The apparent youth movement has already resulted in a number of regular-season rookie records being set across the Majors in 2015 -- and clubs will now turn their sights toward taking down postseason records.
"I think the best thing about the game was that we have so many young players," Commissioner Rob Manfred said this summer. "Kind of our next generation of stars, and they really showed up."
Here's a look at some of the history already made by rookies this season, as well as some of the marks they will aim for this postseason.
• The Cubs are just the fourth team to make the postseason while having at least three rookies appear in 100-plus games, joining the 2005 Braves, 1983 White Sox and '49 Yankees. The Yankees went on to win the World Series, while the Braves and White Sox were each eliminated in their respective opening-round series.
• That said, none of those other three teams relied on their rookie trios for nearly as regularly as the Cubs did in 2015. Kris Bryant, Addison Russell and Jorge Soler combined to start 379 games for the Cubs this year, while none of those other trios combined to start more than 299 games in their respective seasons.
• Keep in mind that the Cubs also received contributions from 22-year-old rookies Kyle Schwarber (69 games) and Javier Baez (28 games), as well as 23-year-old Arismendy Alcantara (11 games). Together, the Cubs had a combined 502 games played by hitters 23 years old or younger. That number is not only the most in the Majors this season, but it is also the most games played by hitters 23 years old or younger for a postseason qualifier during the Wild Card era.
• The youth movement isn't just limited to the Cubs, however, as this year's postseason qualifiers combined for 1,855 games played by hitters 23 years old or younger. That shatters the previous record of 1,660 such games played, set by last year's 10 playoff teams.

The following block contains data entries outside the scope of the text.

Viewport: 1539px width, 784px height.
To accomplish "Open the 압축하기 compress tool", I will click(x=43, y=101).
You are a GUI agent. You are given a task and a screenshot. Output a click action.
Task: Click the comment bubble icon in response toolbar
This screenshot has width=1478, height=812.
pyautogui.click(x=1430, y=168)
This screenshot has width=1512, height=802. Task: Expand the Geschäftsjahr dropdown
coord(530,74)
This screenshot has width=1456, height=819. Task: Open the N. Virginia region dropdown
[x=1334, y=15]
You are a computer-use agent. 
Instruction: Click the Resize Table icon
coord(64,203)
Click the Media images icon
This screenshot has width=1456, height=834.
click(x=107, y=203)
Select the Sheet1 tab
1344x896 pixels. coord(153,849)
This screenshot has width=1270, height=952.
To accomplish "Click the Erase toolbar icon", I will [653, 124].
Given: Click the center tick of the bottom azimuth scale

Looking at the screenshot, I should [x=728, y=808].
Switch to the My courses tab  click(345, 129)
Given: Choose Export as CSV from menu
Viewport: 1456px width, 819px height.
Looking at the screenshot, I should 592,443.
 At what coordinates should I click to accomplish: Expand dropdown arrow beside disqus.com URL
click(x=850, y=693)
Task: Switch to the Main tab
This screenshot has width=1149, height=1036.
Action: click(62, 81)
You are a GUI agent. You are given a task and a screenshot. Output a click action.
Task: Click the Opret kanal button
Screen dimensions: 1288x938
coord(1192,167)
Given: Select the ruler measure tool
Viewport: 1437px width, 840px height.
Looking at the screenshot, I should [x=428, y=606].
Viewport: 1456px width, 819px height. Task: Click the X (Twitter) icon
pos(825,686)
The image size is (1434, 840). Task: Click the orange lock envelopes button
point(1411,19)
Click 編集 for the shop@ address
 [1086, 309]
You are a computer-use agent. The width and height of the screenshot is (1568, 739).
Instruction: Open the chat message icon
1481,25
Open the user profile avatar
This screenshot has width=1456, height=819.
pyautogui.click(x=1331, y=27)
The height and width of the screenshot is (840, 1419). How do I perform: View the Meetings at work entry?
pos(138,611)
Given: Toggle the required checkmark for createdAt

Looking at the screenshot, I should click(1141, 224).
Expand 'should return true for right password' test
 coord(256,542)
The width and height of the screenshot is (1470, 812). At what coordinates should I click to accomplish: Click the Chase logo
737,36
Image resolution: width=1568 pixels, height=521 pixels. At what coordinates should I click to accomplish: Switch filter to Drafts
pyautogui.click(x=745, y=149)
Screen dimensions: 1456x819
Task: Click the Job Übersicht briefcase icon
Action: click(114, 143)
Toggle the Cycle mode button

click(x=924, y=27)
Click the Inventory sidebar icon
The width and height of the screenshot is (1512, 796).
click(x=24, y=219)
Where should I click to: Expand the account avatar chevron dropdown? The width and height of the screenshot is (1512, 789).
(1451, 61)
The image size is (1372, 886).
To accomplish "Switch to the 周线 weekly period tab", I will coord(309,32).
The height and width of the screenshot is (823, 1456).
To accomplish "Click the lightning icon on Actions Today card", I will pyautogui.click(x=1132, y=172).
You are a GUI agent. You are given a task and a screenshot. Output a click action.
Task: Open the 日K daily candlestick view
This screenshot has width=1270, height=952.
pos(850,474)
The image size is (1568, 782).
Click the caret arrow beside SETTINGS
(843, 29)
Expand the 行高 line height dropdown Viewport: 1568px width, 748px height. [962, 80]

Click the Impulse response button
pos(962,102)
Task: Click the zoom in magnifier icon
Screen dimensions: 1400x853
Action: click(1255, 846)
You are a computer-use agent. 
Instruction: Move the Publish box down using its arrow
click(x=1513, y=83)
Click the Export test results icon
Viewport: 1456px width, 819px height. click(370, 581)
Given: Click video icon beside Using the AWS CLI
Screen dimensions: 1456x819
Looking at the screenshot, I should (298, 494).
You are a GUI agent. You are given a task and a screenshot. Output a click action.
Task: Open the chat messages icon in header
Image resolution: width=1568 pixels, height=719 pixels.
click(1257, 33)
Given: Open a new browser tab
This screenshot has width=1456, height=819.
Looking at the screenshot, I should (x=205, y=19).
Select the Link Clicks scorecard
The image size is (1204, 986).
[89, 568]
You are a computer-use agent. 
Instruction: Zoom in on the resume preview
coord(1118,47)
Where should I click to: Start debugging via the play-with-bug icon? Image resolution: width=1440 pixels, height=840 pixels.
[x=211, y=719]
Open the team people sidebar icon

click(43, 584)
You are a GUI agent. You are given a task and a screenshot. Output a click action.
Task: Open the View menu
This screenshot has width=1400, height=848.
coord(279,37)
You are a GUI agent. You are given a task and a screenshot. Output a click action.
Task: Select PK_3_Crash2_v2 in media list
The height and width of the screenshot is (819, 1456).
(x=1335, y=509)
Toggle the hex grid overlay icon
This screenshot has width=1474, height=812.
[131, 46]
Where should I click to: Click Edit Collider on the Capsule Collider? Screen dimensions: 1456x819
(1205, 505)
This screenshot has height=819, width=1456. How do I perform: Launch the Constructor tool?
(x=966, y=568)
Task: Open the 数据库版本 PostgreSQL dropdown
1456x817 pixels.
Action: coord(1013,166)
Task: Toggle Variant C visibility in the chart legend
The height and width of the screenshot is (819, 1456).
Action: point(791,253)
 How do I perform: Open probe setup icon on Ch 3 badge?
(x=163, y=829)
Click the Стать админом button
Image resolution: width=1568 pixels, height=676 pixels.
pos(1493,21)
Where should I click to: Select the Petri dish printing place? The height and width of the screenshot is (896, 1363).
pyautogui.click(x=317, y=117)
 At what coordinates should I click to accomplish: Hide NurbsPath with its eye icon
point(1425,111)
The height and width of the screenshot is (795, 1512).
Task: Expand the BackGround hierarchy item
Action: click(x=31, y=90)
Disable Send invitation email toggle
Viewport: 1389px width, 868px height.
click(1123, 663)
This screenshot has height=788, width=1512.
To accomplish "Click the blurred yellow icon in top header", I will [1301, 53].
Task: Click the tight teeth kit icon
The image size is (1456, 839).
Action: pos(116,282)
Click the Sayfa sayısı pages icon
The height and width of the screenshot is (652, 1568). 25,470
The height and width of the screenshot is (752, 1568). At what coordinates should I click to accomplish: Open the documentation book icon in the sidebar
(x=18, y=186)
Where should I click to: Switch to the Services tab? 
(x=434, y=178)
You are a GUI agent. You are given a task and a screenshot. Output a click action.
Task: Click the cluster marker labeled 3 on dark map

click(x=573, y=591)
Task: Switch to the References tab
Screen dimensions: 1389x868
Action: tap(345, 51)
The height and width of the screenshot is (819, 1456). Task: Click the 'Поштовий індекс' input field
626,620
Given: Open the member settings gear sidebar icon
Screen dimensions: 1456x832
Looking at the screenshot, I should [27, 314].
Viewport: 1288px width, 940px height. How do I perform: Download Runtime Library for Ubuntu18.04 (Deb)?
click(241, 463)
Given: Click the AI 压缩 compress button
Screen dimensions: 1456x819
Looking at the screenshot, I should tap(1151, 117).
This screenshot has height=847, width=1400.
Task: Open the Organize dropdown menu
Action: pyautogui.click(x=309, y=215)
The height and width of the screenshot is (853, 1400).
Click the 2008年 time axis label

• The rookies on this year's 10 postseason clubs have combined for a Wild Card-era record 266 home runs. That number easily exceeds the total hit by the rookies on postseason clubs from each of the last two seasons combined (197) and shatters the previous record of 181, set in 2012. It's not just a matter of more teams qualifying for the postseason in recent years either, as the average of 26.6 rookie home runs per postseason team is also a Wild Card-era record, surpassing the previous record of 19.4, set in 2007.
• Two key contributors to that record were Cubs third baseman Bryant and Astros shortstop Carlos Correa. Along with being Rookie of the Year candidates in their respective leagues, each player set a new franchise record for most home runs by a rookie. Bryant finished with 26 homers to pass former record-holder Billy Williams, while Correa teed off for 22, despite not making his debut until June 8.
"It is crazy," Correa said. "I haven't played a whole season yet in the big leagues. Next year, I'll have a lot of goals for next year and I'll be working really hard in the offseason to accomplish more things for the team and help the team, but we're focused right now on this run we're having."
• It's not just home runs, however, as this year's class of postseason qualifiers have received more all-around contributions from rookies than most in previous years. In fact, when considering cumulative WAR for rookie position players, this year's postseason clubs have four of the top 34 marks all-time -- including the top overall. The Cubs' 10.6 WAR from their rookies is the highest all-time, while the Cardinals (6.1 WAR) are tied for No. 17 on that list, the Dodgers (5.7) check in at 21st and the Astros (4.8) are one of three clubs tied for 32nd.
"It's pretty remarkable," Cubs starter Kyle Hendricks said last month of his rookie teammates. "You'd think they'd take a step back, but they keep hitting. It's fun to watch, especially for how young they are -- just coming up, to produce like this is unbelievable. It's fun to come to the ballpark every day and watch that."
• The four teams with a combined rookie position player WAR of 4.8 or higher is also a new postseason record. Prior to this year, there had never been more than even two teams in a single postseason whose rookie position players combined for a WAR of at least 4.8.
• With the regular season behind them, those clubs will now set their sights on tackling some postseason records. For reference, the team with the most plate appearances by rookies in a single postseason is the 2013 Cardinals, who received 127 plate appearances from their crop of rookies en route winning the NL pennant.
• As for the highest percentage of postseason plate appearances to come from rookies, that record belongs to the 2007 D-backs. Arizona's rookies accounted for 39.6 percent of the team's plate appearances between their NLDS sweep of the Cubs and their NLCS loss to the Rockies. The D-backs received plate appearances from seven different rookies that postseason, led by Chris Young (33 plate appearances), Mark Reynolds (29) and Justin Upton (19). The others were Jeff Salazar (11), Miguel Montero (8), Micah Owings (3) and Alberto Callaspo (2).
Paul Casella is a reporter for MLB.com. This story was not subject to the approval of Major League Baseball or its clubs.